Laryngoscope 2019 June
OBJECTIVES/HYPOTHESIS: Opioid misuse and diversion is a pressing topic in today's healthcare environment. The objective of this study was to conduct a review of non-opioid perioperative analgesic regimens following septoplasty, rhinoplasty, and septorhinoplasty.

STUDY DESIGN: Evidence-based systematic review.

METHODS: PubMed, MEDLINE, Cochrane Library, and Embase databases were reviewed for articles related to perioperative analgesic use in septoplasty, rhinoplasty, and septorhinoplasty. Quality of studies were assessed via the Grading of Recommendations, Assessment, Development and Evaluations (GRADE) criteria, Jadad scores, and the Cochrane bias tool. Patient demographic data and clinical outcomes, including medication type, dose, administration time, pain scores, and adverse events, were obtained from included studies. Summary tables detailing the benefits and harms of each investigated regimen are included.

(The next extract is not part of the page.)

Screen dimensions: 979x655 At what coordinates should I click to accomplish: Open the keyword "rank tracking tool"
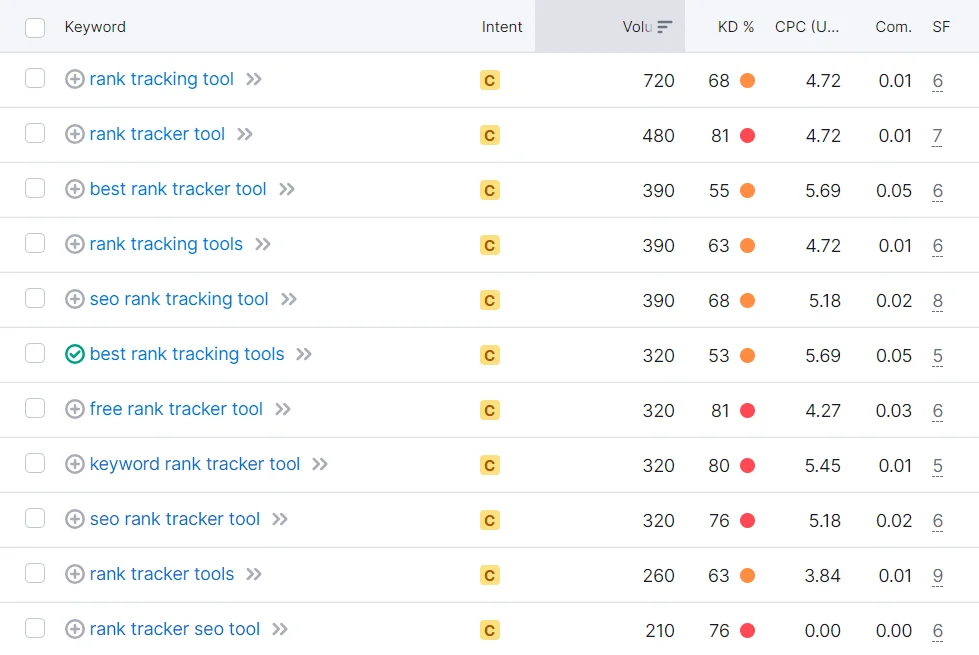click(x=163, y=80)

RESULTS: Thirty-seven studies met inclusion criteria for this evidence-based review. The quality of the studies was determined to be of moderate quality based off of GRADE standardized criteria with a mean Jadad score of 3.1. A preponderance of evidence showed reduced perioperative pain scores and rescue analgesic requirements, supporting the use of local anesthetics for analgesic control. Nonsteroidal anti-inflammatory drugs (NSAIDs) demonstrated similar decreased visual analog scores and postoperative analgesic demand; however, increased adverse events in this class warrant caution.

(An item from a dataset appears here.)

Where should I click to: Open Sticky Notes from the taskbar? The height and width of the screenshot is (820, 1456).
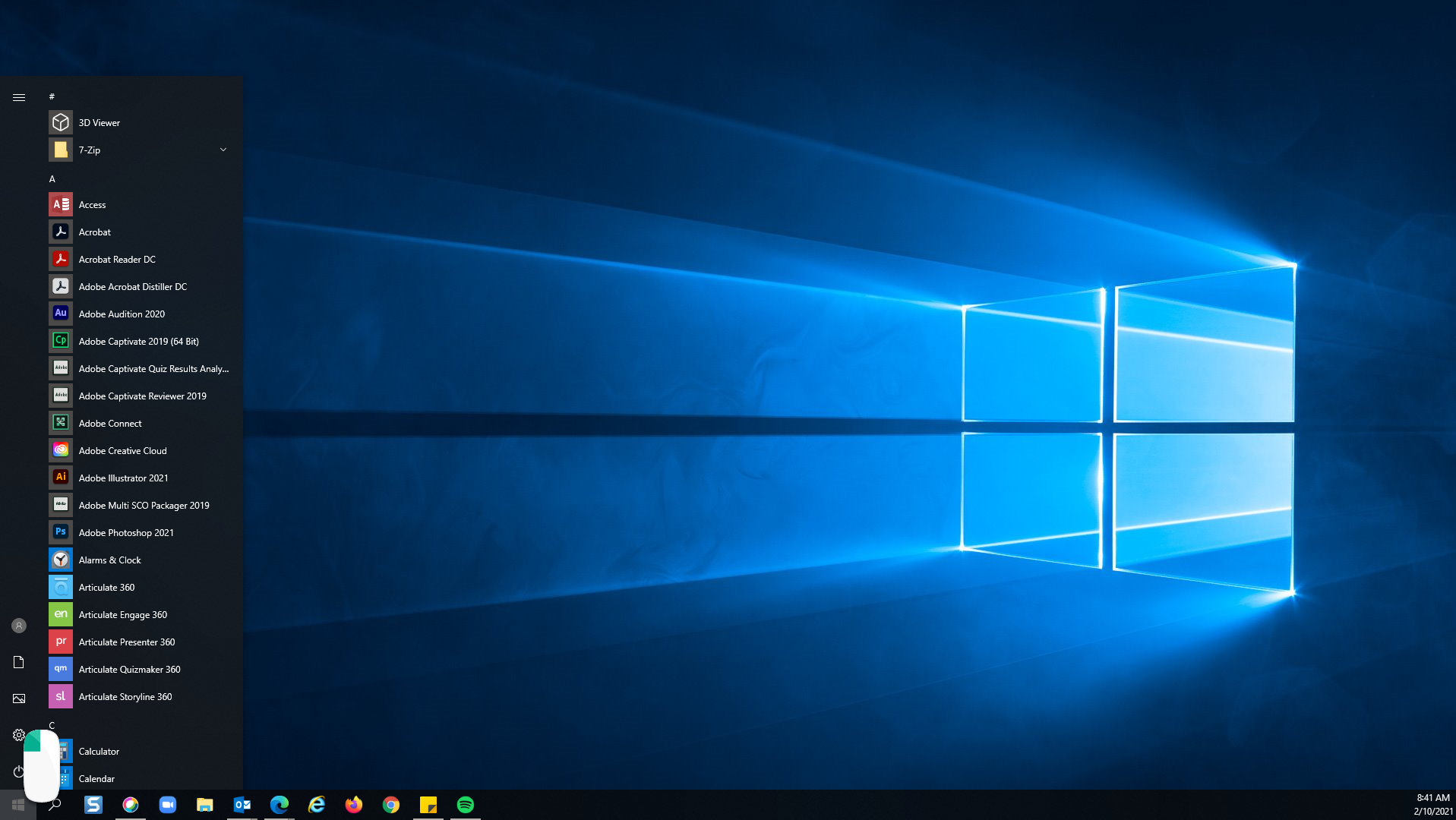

CONCLUSIONS: Contemporary literature supports the use of NSAIDs, gabapentin, local anesthetics, and α-agonists as effective perioperative analgesic opioid alternatives for septoplasty and septorhinoplasty. Local anesthetic use is a cost-effective option resulting in decreased postoperative pain scores and rescue analgesic requirements. Further large-scale, multi-institutional, controlled studies are needed to provide definitive recommendations.

LEVEL OF EVIDENCE: NA Laryngoscope, 129:E200-E212, 2019.